THE Rizal Commercial Banking Corp. (RCBC) saw its net income rise 70 percent in the first quarter of 2023 on the back of double-digit growth in total resources, consumer loans and credit card receivables.
The lender announced through a statement that its unaudited consolidated net income reached over P3.6 billion. Total resources grew 20 percent year-on-year to P1.2 trillion in the first three months of the year.
RCBC said there was a “steady build-up” of earning assets: customer loans went up 10 percent and investment securities higher by 27 percent.
“Accounting for 18 percent of asset growth for the period, the bank’s loan portfolio focused on higher yielding segments, such as SME, higher by 18 percent, consumer loans up by 14 percent and credit card receivables higher by 46 percent.”

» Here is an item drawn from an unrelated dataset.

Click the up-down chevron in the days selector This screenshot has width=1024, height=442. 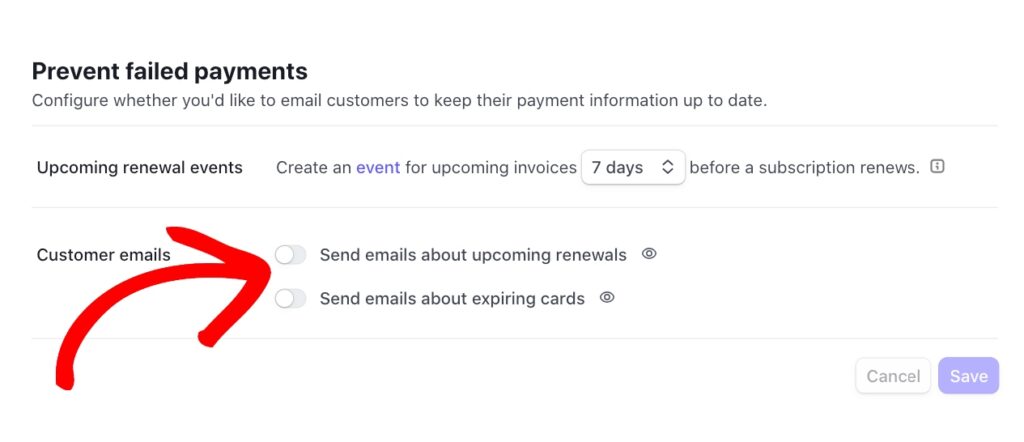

The lender has added ten physical branches as of March to 462 from 452 as of end-September last year. It also increased by 58 the number of its automated teller machines (ATMs) to 1,371 as of March from 1,313 in September, 2022.
As of March, RCBC has 1,784 “ATM Go” terminals, up 312 from 1,472 as of end-September last year.
Data science
MEANWHILE, the lender said its credit card billings increased by 67 percent, which was facilitated by its digital platform. Data analytics allowed for strong acquisition in the first quarter with 44 percent more new card issuances while keeping card delinquency rates within industry levels, the bank added.

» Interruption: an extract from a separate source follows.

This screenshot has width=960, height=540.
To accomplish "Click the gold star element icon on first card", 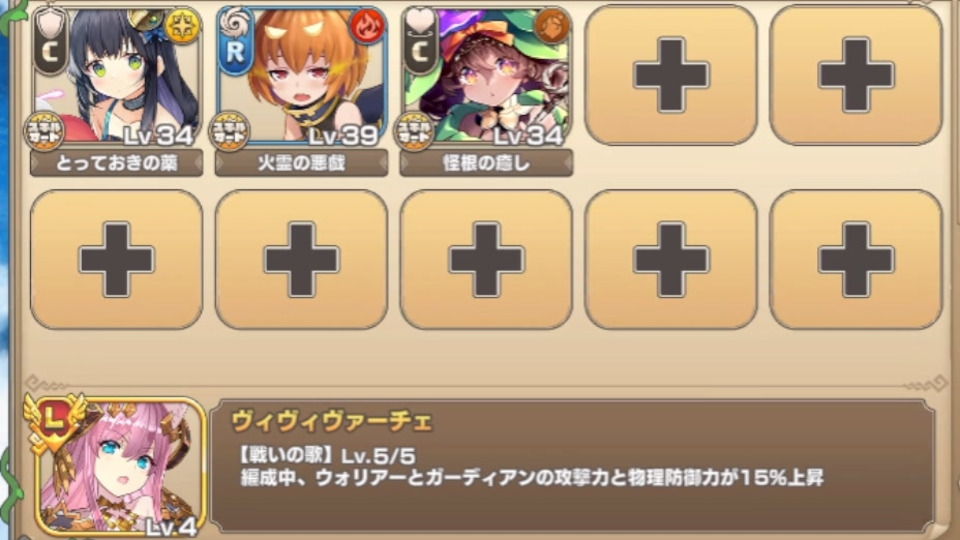I will tap(182, 26).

The bank’s asset quality also showed marked improvement, returning to pre-pandemic levels at 1.99 percent net NPL as of end-March 2023.
To note, RCBC’s net nonperforming loan (NPL) hit 2.2 percent in the first quarter of 2020 compared to 2.6 percent in the same period in 2019.
Supporting the asset build-up strategy was the solid increase in deposits by 27 percent to P859 billion, boosted by the 17 percent rise in CASA deposits.
The bank’s comprehensive suite of cash management services and extensive corporate and SME banking relationships continued to provide the uplift in CASA.
“We are reinforcing our sales network to enable wider and efficient coverage, guided by data science and analytics to further understand customer needs and serve them better,” RCBC President and CEO Eugene S. Acevedo said.
Synergy, collaboration
THE bank’s capital also improved by 7 percent, keeping capital adequacy ratios above minimum regulatory requirements.
With the upcoming P27.1 billion capital infusion from the Sumitomo Mitsui Banking Corp. (SMBC), the bank expects 300 to 400 basis points of uplift in CET1 ratios to further support its asset expansion.
“There are many opportunities for synergy and collaboration with SMBC, some of which we have been actively pursuing in the past few months,” Acevedo added “By adopting SMBC’s global best practices, we seek to redefine banking as a whole and raise the bar for customer experience.”
On Thursday, the shares of RCBC (traded as RCB) was at P23.60 per share, a 1.26 percent decline. Shares opened at P23.85 per share and reached a high of P24 per share and a low of P23 per share. The average 52-week high of RCBC shares was P28.3 per share while the 52-week low is P18.84 per share.